日本各地で個展を開催している星先こずえさん
2歳の時に自閉症と診断された。
洋画家である城戸佐和子に師事し、「切り絵作家」として活動を始めた。
こずえさんの作品は、クレヨンと絵の具でカラフルに彩色した
自作の和紙を使用して、障害の壁を超越した創造力豊かな世界を
魅力的に表現しているのが、特徴です。
最近では、素材として古布も使用し今までにないインパクトが
感じられる作品になっています。
このような作品を作れるようになるまで、こずえさんに寄り添った
母薫さんが記録した奇跡の成長記録(少しでも楽に勉強できる手助け)をご紹介します。
その時期のちょうど
恵子は、算数・数学が特に大嫌いだった。
毎日がスランプ状態なので、私は笑顔を振りまき知恵をしぼった。
公文の教材の段階ごとに、その時その時の恵子に合わせた「お助けグッズ」が必要だった。

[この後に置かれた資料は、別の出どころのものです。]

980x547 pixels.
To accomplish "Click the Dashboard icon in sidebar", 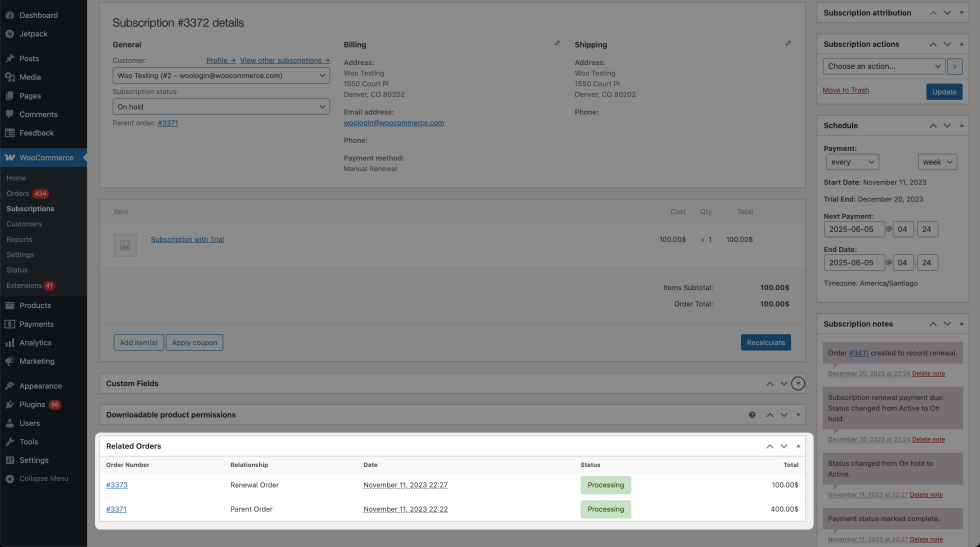I will tap(9, 16).
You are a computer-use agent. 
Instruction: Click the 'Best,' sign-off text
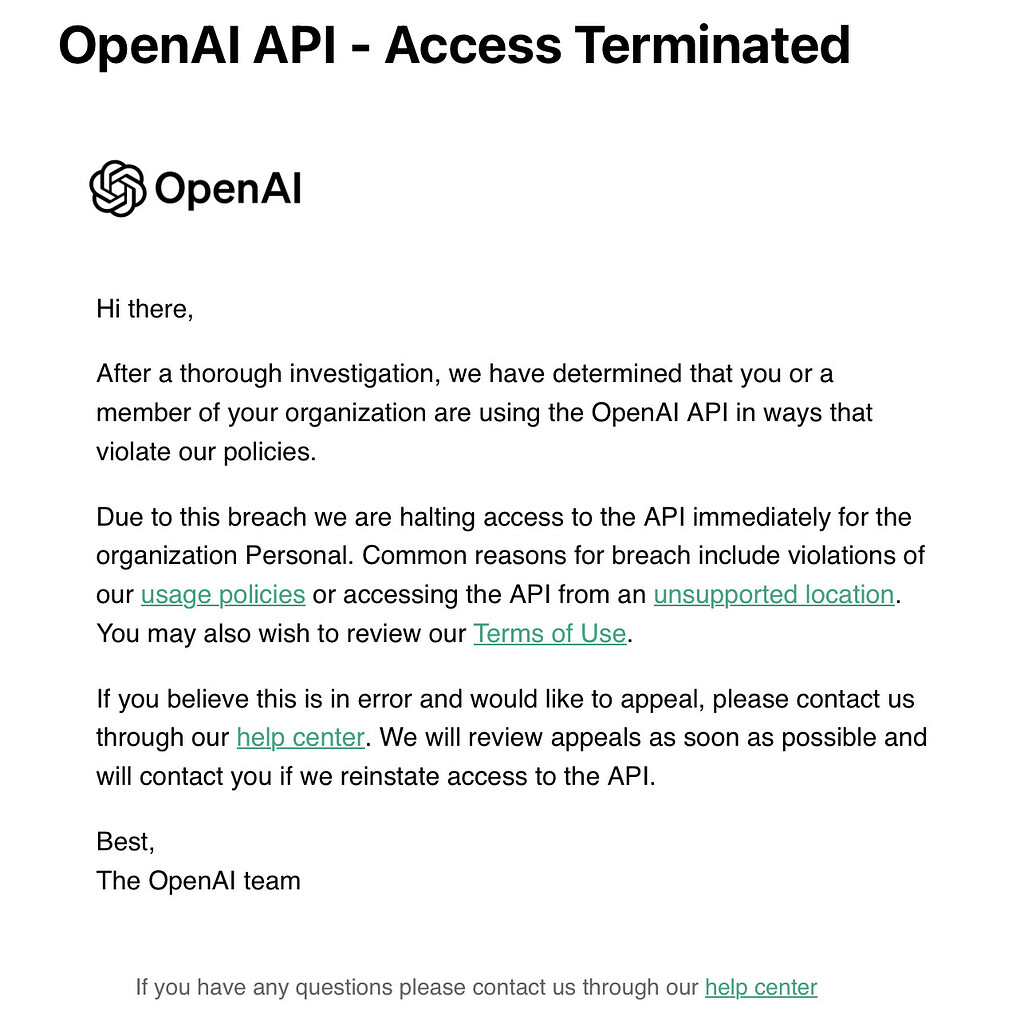[x=125, y=842]

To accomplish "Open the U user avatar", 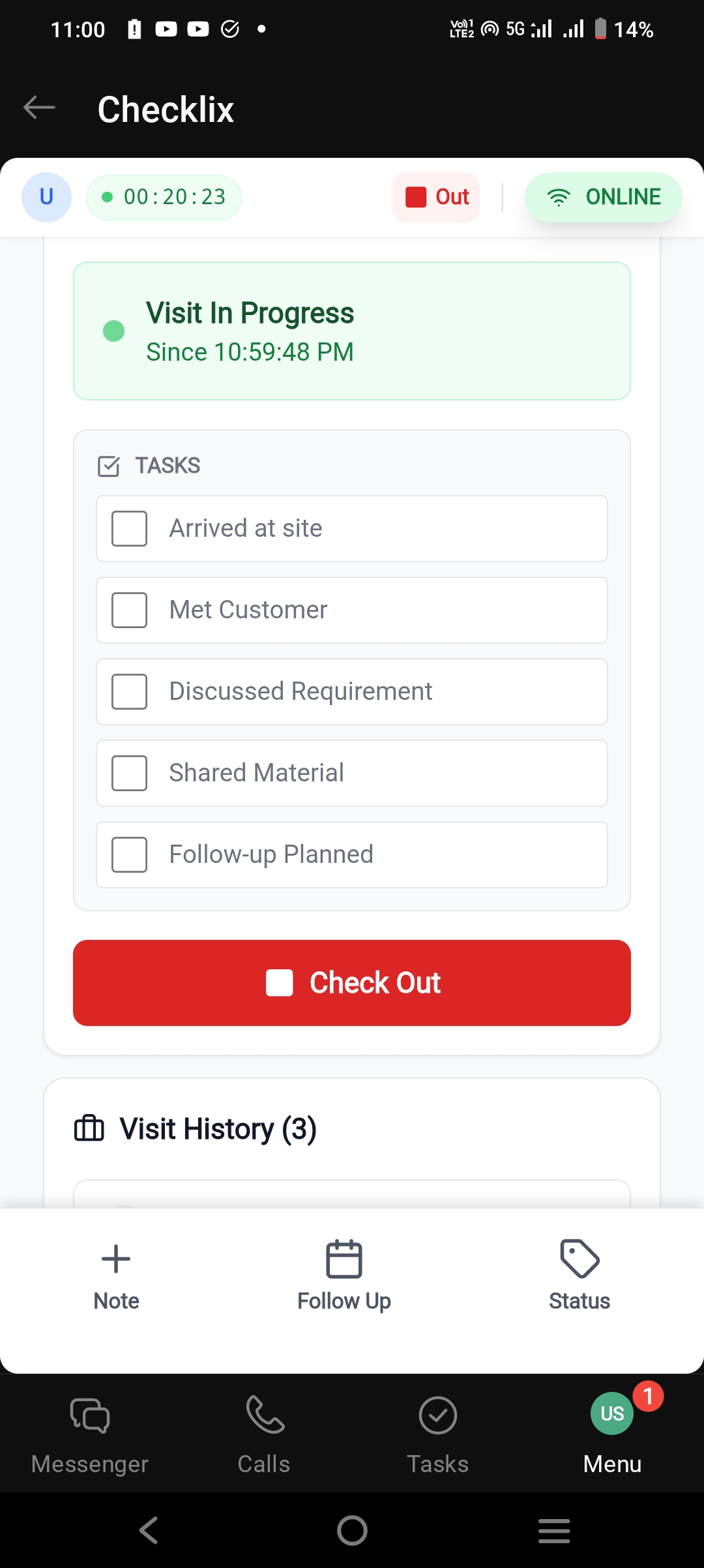I will [46, 197].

「たす1」を勉強している時には、1+1 から 10+1 までの「たす1の表」を作り
プリントの横に置いて好きなだけ見てよし、とした。
「たす2」の時には、「たす2の表」を、たす3の時には「たす3の表」を用意した。
そのうちに教材の問題は、足す数字がバラバラとなり、たくさんの表から答えを探すのも
大変になってきた。
私は、1~30までの数字だけを書いた表を作った。
例えば、「3+5」という問題なら、まず3の上に指を置きそれから5移動させて、
答えの8を見つける、というやり方を覚えさせた。
たし算のお助けグッズが不審になっても、小学校の高学年までは指を使って
たし算をしていた。
でも、よく見ていると、指の動きがだんだん小さくなっていく。
最後の方は、ほんのかすかにピクッピクッと動いているだけだった。
いつもいつも、スモールステップだけど、確実にステップアップしていることを
感じとれるのが、私の強みだった。
かけ算の時にも、かけ算の表を用意した。
かける数字が11以上になると、たくさんの表が必要になる。
渡辺先生のアドバイスで、ます目の表を作った。
いちばん上段の横列には、1,2,3・・・・、左側の縦列には、11,12,13・・・・
と数字を書いた。そして、上段の数字と左側の数字をかけた答えを表の中に埋めていった。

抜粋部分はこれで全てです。